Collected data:
_ _ _
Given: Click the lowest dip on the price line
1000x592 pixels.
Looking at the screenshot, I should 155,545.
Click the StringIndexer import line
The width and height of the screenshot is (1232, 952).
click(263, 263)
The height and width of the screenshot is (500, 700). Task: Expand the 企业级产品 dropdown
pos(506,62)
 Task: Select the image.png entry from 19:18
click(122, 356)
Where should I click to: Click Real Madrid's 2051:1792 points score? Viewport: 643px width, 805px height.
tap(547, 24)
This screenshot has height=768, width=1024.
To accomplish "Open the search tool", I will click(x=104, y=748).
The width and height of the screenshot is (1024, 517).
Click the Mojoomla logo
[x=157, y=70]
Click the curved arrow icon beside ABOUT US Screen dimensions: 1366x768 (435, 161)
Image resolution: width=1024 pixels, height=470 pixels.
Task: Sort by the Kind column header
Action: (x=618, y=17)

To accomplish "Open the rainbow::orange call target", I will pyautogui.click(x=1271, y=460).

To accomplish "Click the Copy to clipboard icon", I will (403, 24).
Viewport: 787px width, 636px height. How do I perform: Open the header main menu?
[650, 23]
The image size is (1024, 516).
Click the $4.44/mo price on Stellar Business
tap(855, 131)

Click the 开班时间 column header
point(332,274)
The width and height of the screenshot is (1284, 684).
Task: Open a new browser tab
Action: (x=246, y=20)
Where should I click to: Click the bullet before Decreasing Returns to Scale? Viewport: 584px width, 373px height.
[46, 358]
_ _ _
Return every line from the entries that holds the string "will".

▶ _PROBLEM SOLUTION_
To accomplish "Open the search tool", I will click(x=104, y=748).
To accomplish "Open the rainbow::orange call target", I will pyautogui.click(x=1271, y=460).
To accomplish "Click the Copy to clipboard icon", I will (403, 24).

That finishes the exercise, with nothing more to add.